→ ENTRIES PROVIDED:
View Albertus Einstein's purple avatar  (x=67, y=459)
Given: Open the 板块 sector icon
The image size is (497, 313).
* * *
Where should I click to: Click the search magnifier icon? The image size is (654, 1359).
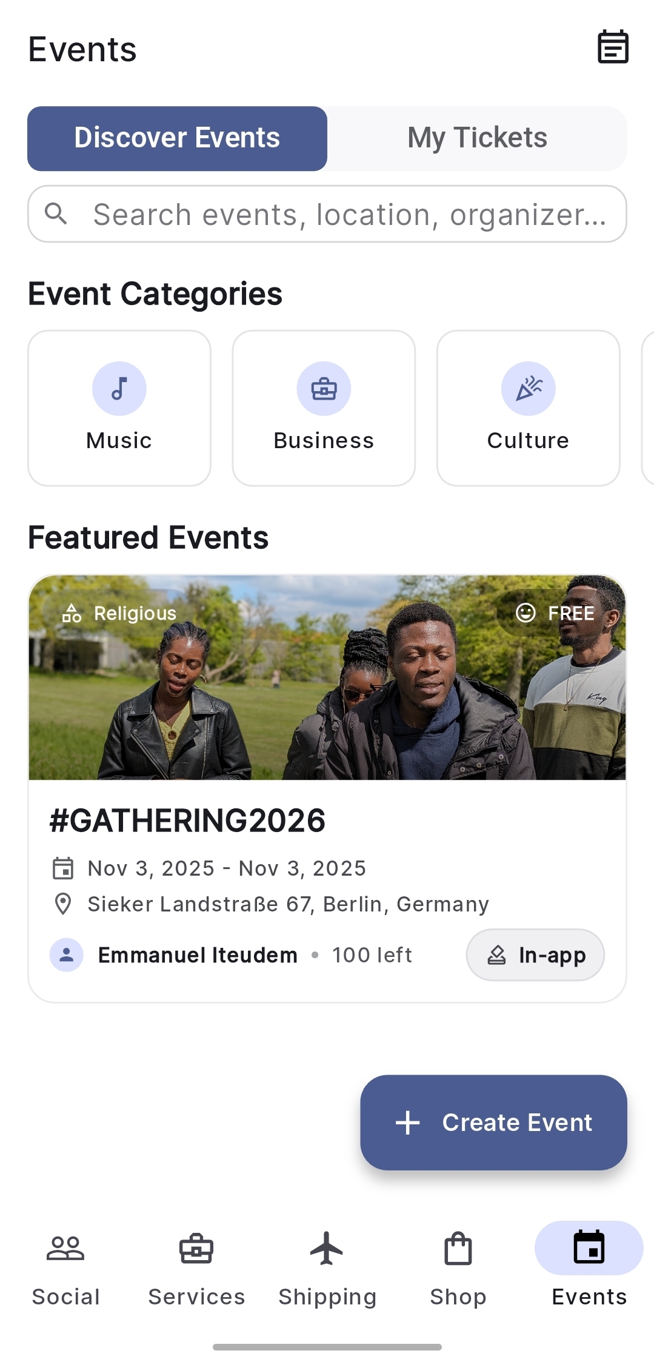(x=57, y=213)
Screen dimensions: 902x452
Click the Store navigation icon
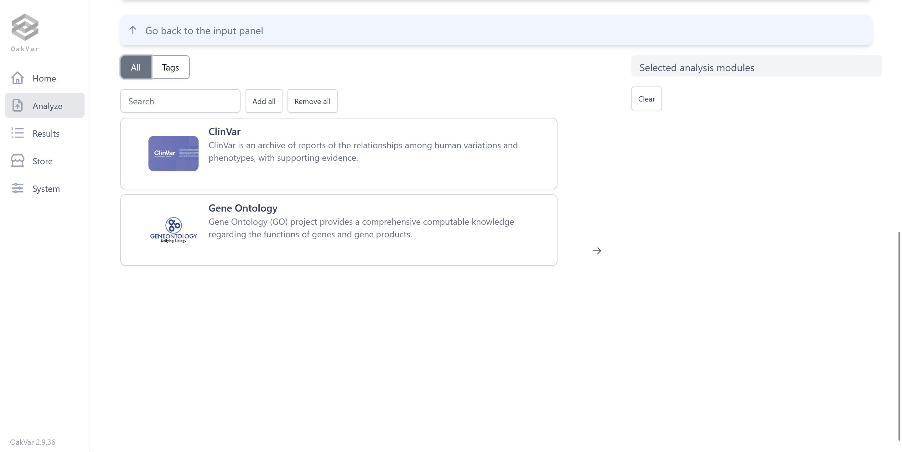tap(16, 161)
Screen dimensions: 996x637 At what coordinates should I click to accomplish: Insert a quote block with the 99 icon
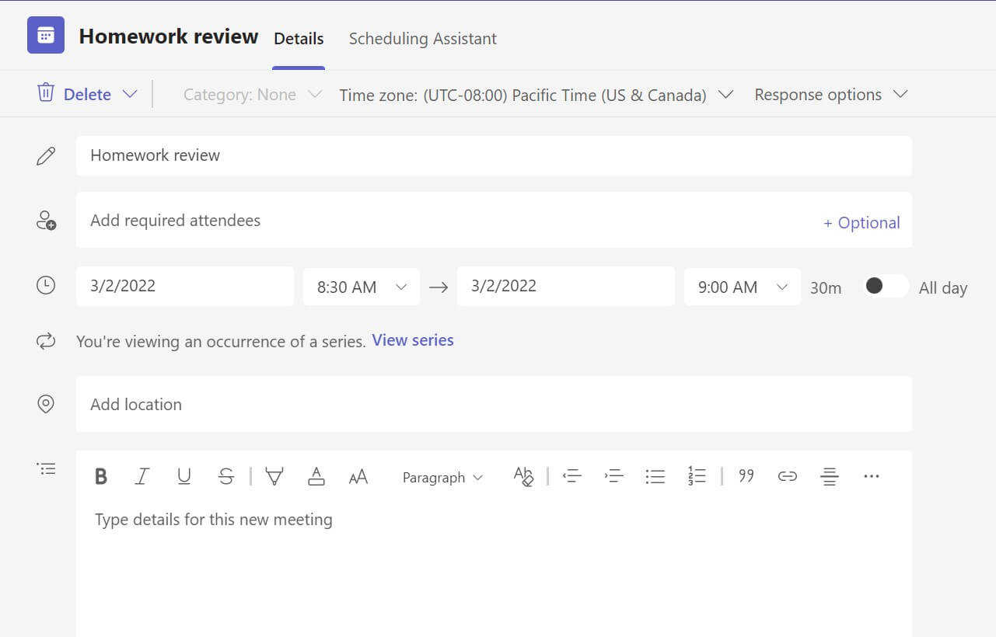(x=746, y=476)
---
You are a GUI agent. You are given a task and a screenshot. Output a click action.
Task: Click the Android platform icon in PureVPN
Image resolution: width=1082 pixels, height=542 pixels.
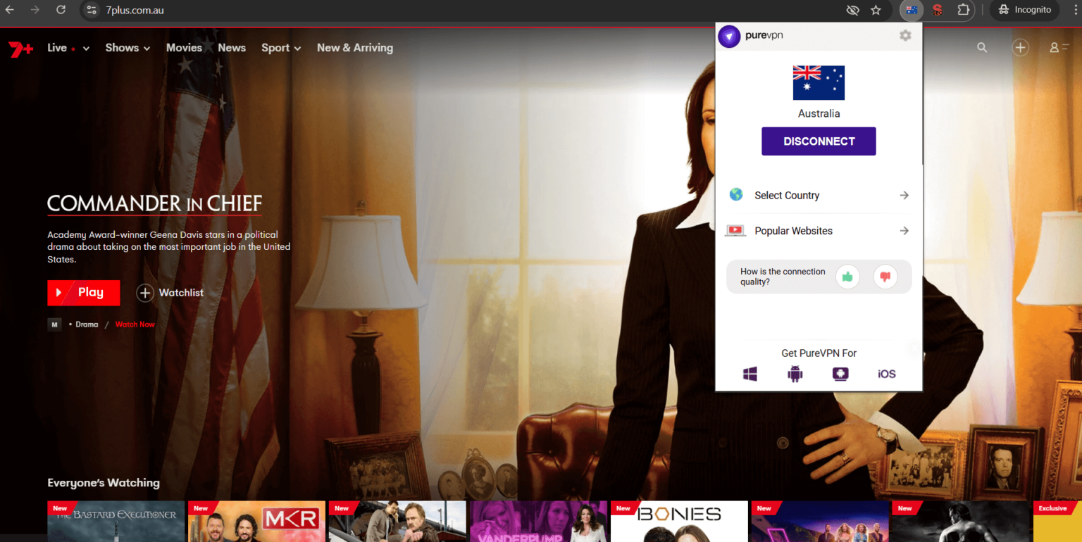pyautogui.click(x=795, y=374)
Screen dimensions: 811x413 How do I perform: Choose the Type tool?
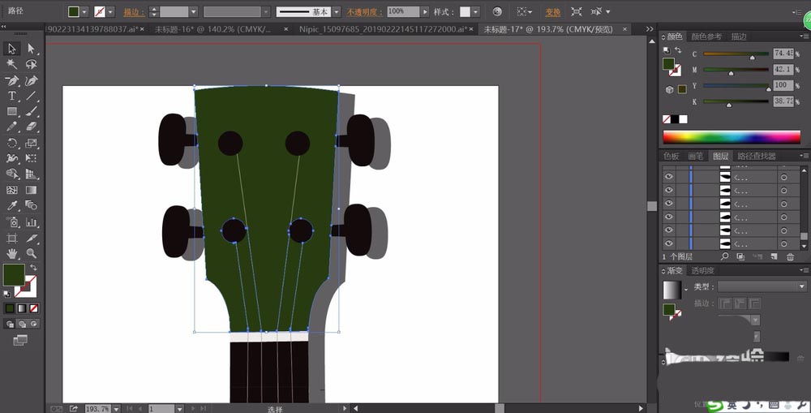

→ EXERCISE INSTRUCTIONS: Starting with the line above that holds "Given: Open the 板块 sector icon" and stopping with the line that holds "The image size is (497, 313).", reproduce each line exactly, omitting all other lines.

→ ANSWER AREA:
Given: Open the 板块 sector icon
The image size is (497, 313).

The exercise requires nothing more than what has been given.